Impossible is sort of cutting the line, to get reviewed today, but I’m just so excited about it, I couldn’t wait to share. I read this over the Labor Day weekend, almost in one sitting. This book is just SO GOOD.
By the way, isn’t that a great cover? It’s the whole reason I picked it up!
I have long enjoyed books that take an old folk story, fairy tale or such things and used them to create a new story. Impossible does this with a classic folk ballad called “Scarborough Fair.” Older readers may recognize the title because Simon and Garfunkle recorded a version of the song. I had never heard of it. I’m not going to go into the substantial history of the song, even though it is fascinating. If you would like to know more, Wikipedia has an article dedicated to the song which includes links to different recordings of the many different versions of the song.

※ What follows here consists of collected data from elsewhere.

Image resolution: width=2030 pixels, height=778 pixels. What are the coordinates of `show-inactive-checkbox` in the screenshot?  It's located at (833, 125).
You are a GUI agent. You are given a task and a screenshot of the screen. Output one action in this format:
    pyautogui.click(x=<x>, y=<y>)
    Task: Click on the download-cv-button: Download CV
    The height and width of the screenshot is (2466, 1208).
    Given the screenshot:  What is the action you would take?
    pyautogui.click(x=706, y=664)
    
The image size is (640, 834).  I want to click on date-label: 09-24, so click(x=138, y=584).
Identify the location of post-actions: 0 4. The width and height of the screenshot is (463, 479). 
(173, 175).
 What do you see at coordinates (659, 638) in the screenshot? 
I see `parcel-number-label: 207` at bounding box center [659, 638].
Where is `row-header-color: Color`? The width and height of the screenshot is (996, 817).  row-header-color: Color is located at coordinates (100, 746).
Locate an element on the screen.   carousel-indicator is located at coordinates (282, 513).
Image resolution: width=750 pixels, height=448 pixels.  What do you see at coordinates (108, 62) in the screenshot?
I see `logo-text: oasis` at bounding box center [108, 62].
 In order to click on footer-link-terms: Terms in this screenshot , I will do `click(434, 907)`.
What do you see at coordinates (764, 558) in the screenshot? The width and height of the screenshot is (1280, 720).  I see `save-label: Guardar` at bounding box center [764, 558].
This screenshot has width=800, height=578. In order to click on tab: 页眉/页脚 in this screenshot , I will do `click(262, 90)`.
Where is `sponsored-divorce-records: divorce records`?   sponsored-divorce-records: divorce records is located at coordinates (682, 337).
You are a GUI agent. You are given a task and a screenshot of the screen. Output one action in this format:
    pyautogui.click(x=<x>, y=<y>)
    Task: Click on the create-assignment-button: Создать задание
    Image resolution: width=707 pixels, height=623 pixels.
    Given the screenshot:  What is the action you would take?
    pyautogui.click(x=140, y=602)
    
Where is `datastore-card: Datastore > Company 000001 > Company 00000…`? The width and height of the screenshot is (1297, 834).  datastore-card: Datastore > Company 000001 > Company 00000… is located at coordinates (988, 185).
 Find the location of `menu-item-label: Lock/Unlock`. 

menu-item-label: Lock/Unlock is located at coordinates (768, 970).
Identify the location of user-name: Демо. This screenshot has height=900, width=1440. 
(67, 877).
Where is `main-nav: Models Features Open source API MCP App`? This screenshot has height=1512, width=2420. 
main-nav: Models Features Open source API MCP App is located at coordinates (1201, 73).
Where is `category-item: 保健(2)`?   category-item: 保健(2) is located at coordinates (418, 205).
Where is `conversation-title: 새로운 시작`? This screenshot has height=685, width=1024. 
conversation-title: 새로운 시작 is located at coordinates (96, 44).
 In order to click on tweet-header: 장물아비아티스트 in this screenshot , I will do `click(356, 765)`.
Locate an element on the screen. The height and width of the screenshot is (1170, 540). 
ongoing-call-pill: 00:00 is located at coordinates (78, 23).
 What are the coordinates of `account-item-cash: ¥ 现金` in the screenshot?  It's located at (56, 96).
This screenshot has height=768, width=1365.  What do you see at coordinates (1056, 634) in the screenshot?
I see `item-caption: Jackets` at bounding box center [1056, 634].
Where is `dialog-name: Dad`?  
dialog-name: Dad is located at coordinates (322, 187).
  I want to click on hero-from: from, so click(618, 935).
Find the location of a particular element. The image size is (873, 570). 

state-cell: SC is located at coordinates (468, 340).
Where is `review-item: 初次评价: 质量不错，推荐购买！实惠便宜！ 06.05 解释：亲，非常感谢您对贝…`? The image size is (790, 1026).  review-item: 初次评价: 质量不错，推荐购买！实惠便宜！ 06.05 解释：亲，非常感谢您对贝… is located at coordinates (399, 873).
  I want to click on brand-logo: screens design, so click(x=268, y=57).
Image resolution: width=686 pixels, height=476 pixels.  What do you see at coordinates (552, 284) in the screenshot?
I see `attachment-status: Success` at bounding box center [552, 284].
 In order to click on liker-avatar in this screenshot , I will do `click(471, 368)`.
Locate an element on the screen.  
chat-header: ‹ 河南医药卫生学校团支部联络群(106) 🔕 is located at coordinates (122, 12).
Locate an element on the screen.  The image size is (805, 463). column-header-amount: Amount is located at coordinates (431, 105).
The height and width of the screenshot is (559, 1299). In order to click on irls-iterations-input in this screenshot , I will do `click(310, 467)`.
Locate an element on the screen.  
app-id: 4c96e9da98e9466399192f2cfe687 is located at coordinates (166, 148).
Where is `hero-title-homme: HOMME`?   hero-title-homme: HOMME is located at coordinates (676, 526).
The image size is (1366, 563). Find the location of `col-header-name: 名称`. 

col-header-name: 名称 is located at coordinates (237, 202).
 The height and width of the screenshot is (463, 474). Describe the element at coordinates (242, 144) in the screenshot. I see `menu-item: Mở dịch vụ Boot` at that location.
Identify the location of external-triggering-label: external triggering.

With “Scarborough Fair” laying the groundwork, Nancy Werlin has written an original and absolutely absorbing story about love, belief in yourself, belief in others, and finding the power to change your life. Lucy Scarborough is just like any other 17-year-old girl. She’s a good student. She’s making plans for her future. She has loving foster parents that she adores. She’s going to the prom with her first real boyfriend. The only problem she has is her insane mother and never knowing when she is going to turn up. Until something possesses her boyfriend at the prom and leads him to rape her and then drive himself into the first tree he comes to afterwards.
Now Lucy learns there is a curse on her family. All the women are doomed to live 18 years of a normal, sane life. Then each girl becomes pregnant (i.e. raped) and looses their hold on their minds once their daughter is born. It is always at the age of 18, always a daughter, and always insanity afterwards. Obviously there is a villain here worthy of the utmost hate. He sets three impossible tasks for these women to complete, the tasks in “Scarborough Fair,” if they hope to break the curse. For hundreds of years, no Scarborough woman has been able to do it. Until now.
This is an exceptional story. The characters are well-drawn and nuanced. Lucy is a great, strong, female character. Werlin deals with rape, teen pregnancy and family madness with a strong, firm hand that is to be admired. This is a very enjoyable, breath-taking read that will be impossible to put down. Pun intended.
I definitely can’t wait to get my hands on more by Ms. Werlin.